Adam Sandler hangs out with a sage spider in the charmingly odd Spaceman

Without a silly voice or Kevin James in sight, Adam Sandler stars as a lonely astronaut in Johan Renck’s melancholic Spaceman. It’s a genuine and psychologically stirring voyage, writes Luke Buckmaster.

In space nobody can hear you scream—or yelp in surprise when a giant alien spider scurries on board your ship for a chinwag. In Spaceman, Adam Sandler’s hangdog-looking astronaut Jakub is desolate and sleep-deprived, hundreds of millions of miles from his pregnant wife, Carey Mulligan’s Lenka. There’s a sense of growing disconnect between them—more a matter of emotional than physical distance. Director Johan Renck, best-known for helming Chernobyl, emphasises the loneliness of space, like so many other films—but spectacularly detours from the pack when the aforementioned arachnid arrives to share sage insights about the nature of life as well as other, less lofty subjects, such as the pleasures of hazelnut spread.

“The universe is as it should be,” the spider (voiced by Paul Dano) whom Jakub names Hanus says, suggesting a rather zen, well-balanced outlook. This furry spindly-legged fellow is no pushover, however, and he’s not averse to a wee bit of lecturing, admonishing Jakub by noting that his child will soon enter the world and “you are not there.” The obvious question, given the protagonist’s already rattled mind frame—a point emphasised through a nightmare sequence involving an insect rummaging around under his skin—is whether the spider is real or Jakub is non compos mentis.

That question however isn’t the point, or much of the focus, of this modestly charming and quirky slice of cosmos contemplation that uses the infinite possibilities of the universe to free up some aspects of the drama, allowing the integration of things—mainly the spider—that might seem ridiculous otherwise. And we buy it, or at least I did: to me the cross-species relationship at the heart of the film felt totally genuine, once the initial wackiness wears off and the experience finds its gentle introspective rhythms. Renck reminds us that realism comes in various forms; it can be emotional as much as logic or plausibility based.
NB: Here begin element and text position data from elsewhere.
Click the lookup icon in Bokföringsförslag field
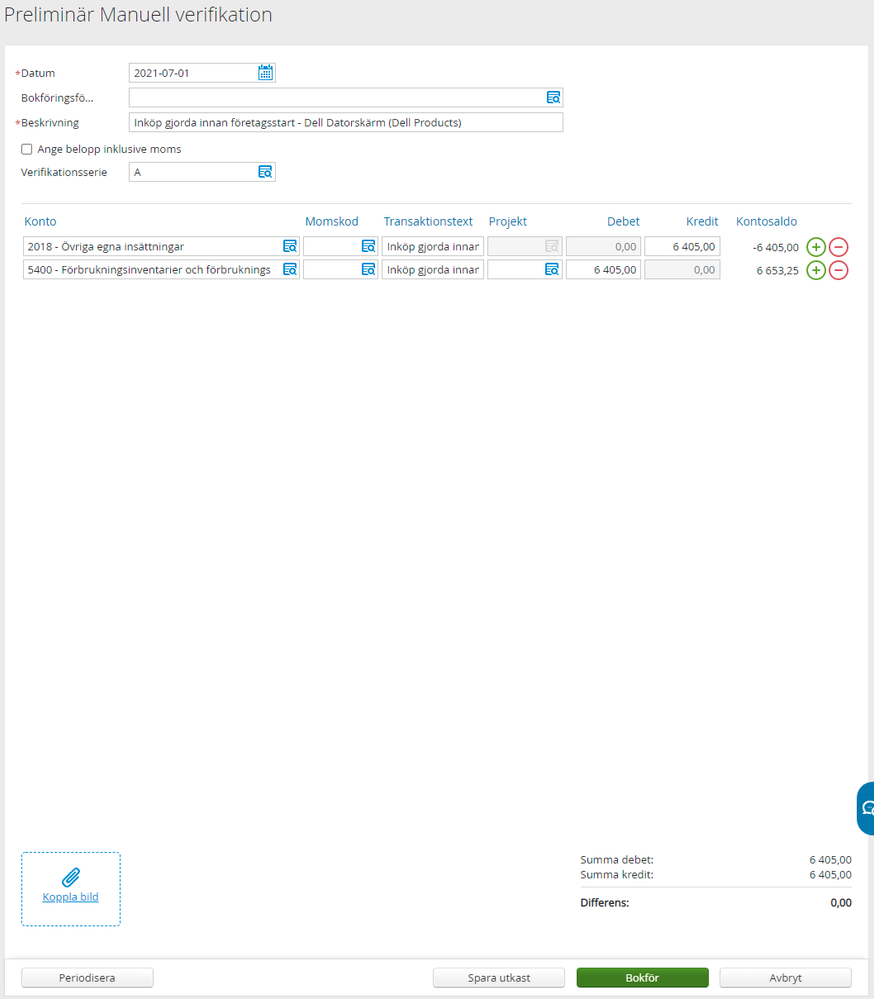The image size is (874, 999). click(x=553, y=97)
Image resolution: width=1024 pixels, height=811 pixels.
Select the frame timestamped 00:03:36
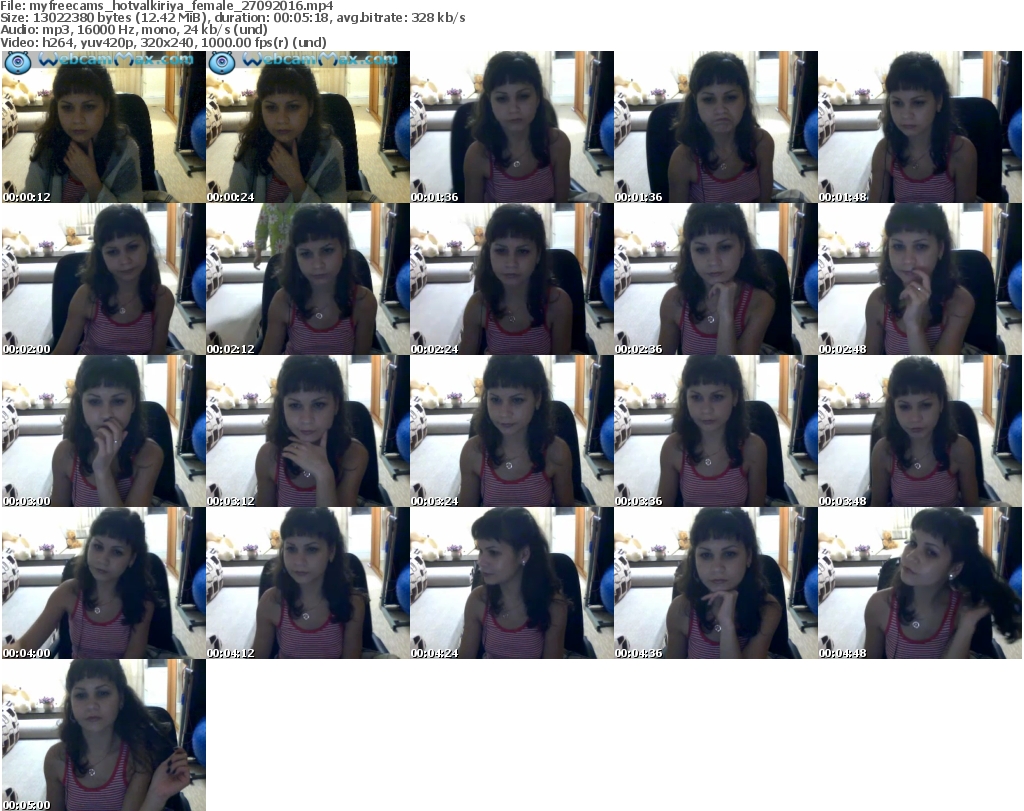tap(715, 431)

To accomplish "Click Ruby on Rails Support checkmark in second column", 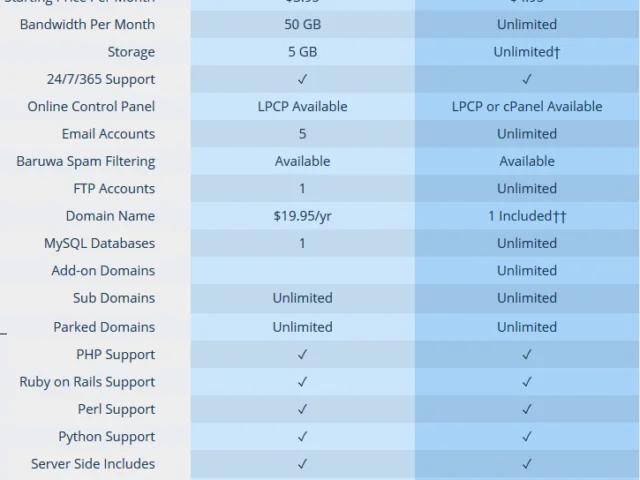I will pos(527,382).
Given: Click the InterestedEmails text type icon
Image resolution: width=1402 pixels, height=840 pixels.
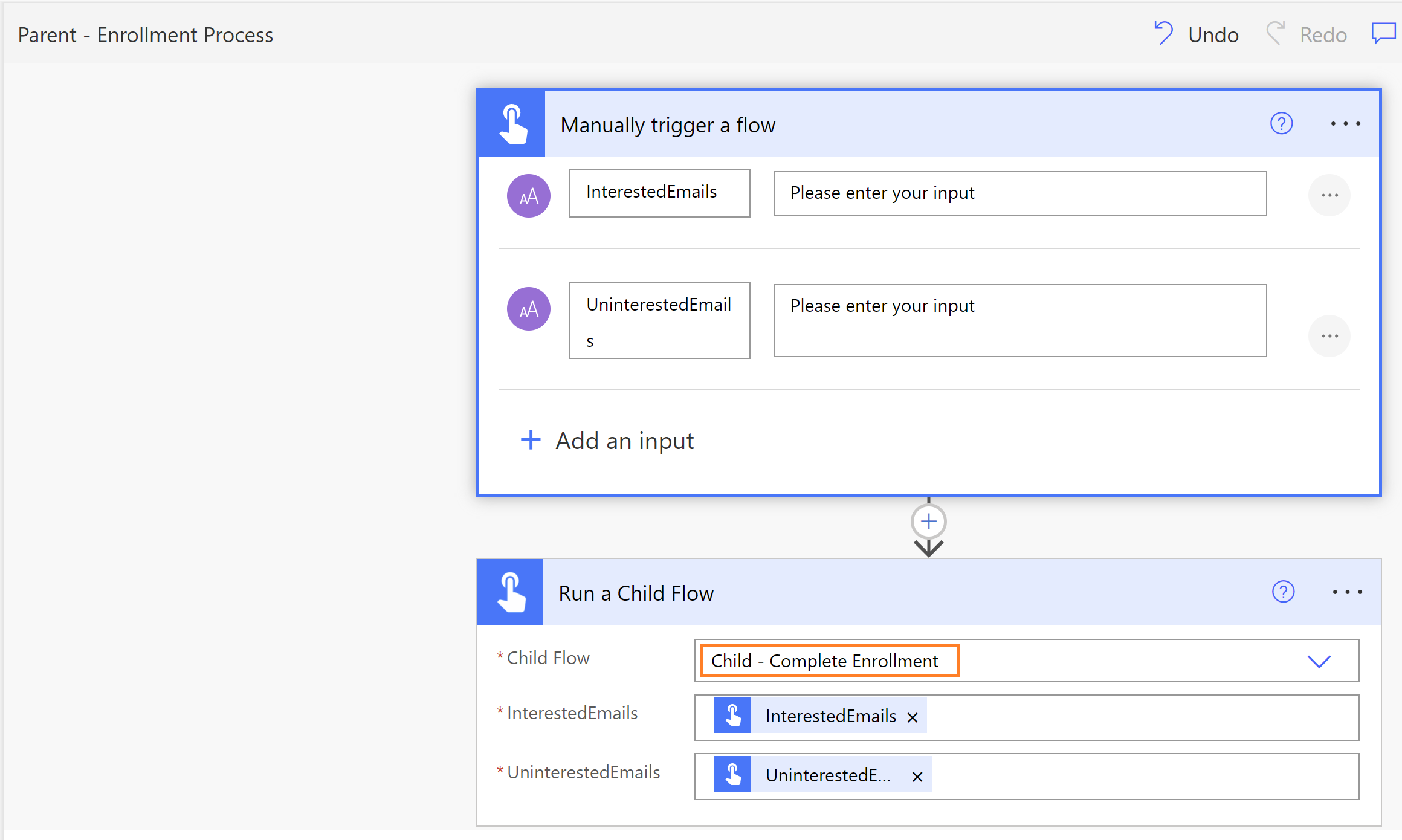Looking at the screenshot, I should (x=529, y=196).
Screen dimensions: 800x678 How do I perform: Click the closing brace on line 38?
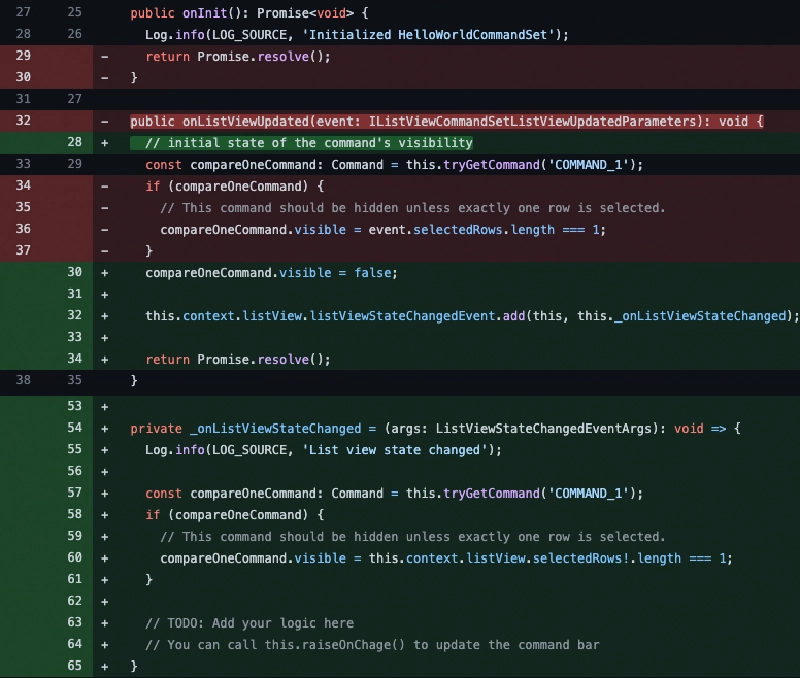[x=133, y=380]
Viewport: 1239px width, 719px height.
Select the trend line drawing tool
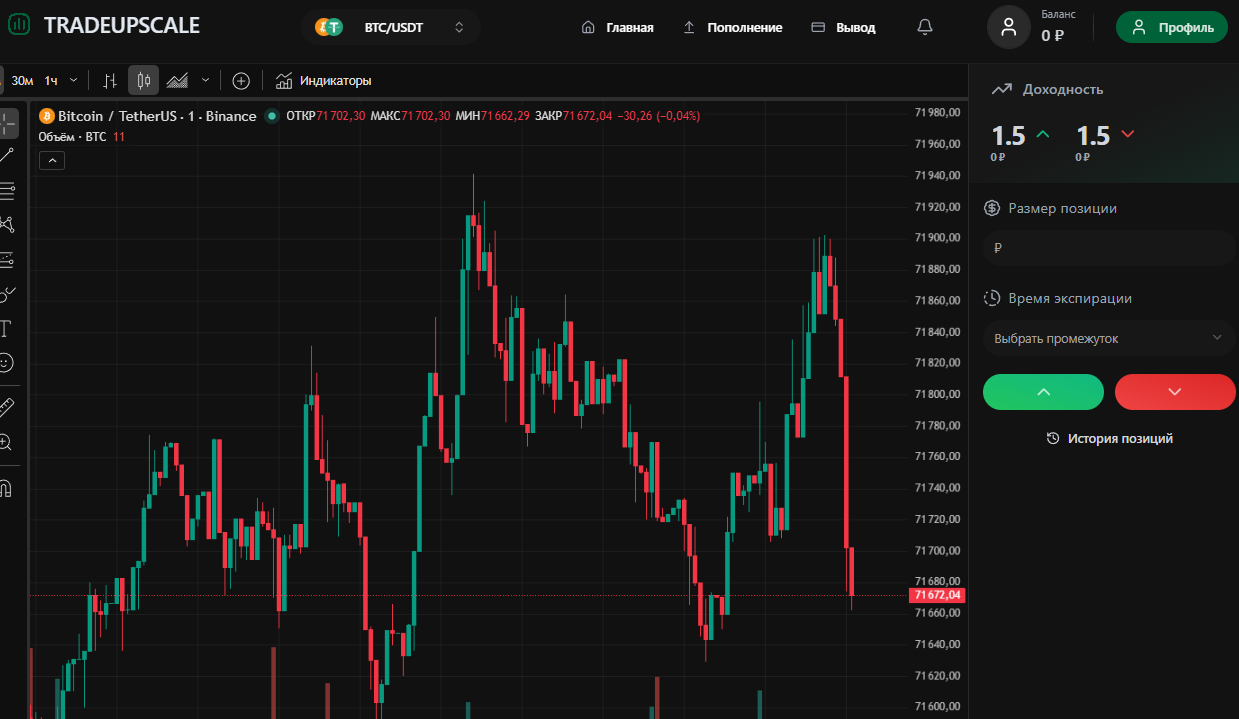coord(7,155)
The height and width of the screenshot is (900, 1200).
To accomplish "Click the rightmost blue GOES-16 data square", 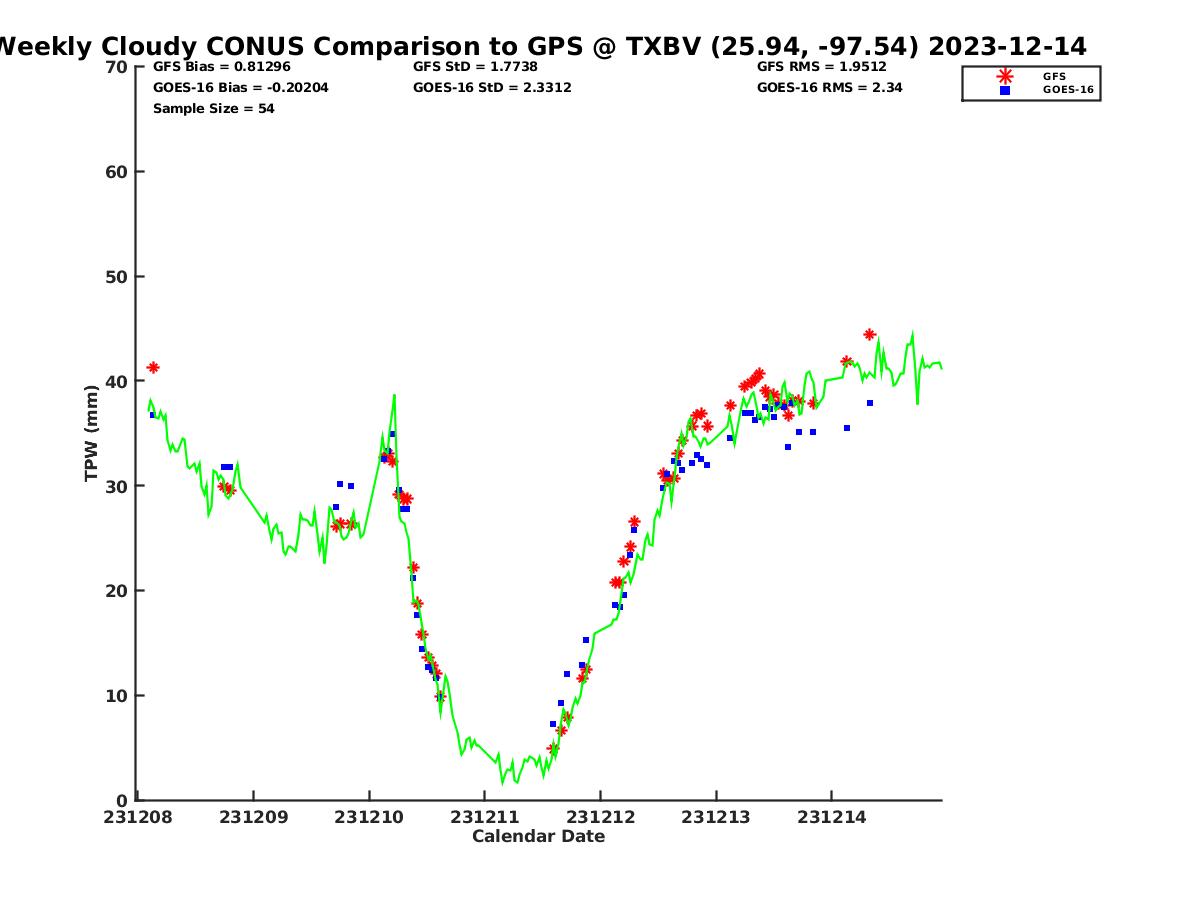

For a film about a dude floating around in space while gasbagging with a giant spider, in other words, Spaceman sure feels grounded and real. At the same time Renck pulls off a kind of swirling, floating psychological energy, or anti-gravity emotionalism, some feelings coming and going as they bob around Jakub’s brain—but the deep ones, rooted in his psyche, remaining ever-present, unescapable no matter how many millions of miles are traveled. Lenka (played poignantly by Mulligan) is crucial to this, despite her and Jakub’s locational disconnect. As is the question of whether it’s right for Jakub to leave her and their unborn child at this moment in their lives.

The script, adapted by Colby Day, carefully avoids suggesting the importance of the mission—involving the collection of ancient dust—outweighs a moral responsibility the protagonist has to his loved ones. Early in the film, Lenka records a video in which she breaks up with Jakub, his handlers at ground control understandably wanting to keep this from him. If it initially seems a little harsh to split from your partner while they’re floating in a tin can in outer space, undertaking a potentially significant mission for humankind, we come to see things from her perspective and it’s the protagonist’s attitudes, rather than her’s, that require readjustment.

Some of the film’s ideas, presumably cribbed from the source material—Jaroslav Kalfař’s novel Spaceman of Bohemia—are a little familiar. Space as the alpha and omega, folding together the sheets of the universe, unifying past and present, enabling cosmic clarity during long dark voyages of the soul—like in Ad Astra, Interstellar, 2001: A Space Odyssey and many others. But the execution, devoid of levity and self-consciousness, feels pretty fresh and you never doubt Spaceman‘s commitment to the psychology of its characters—even the non-human one.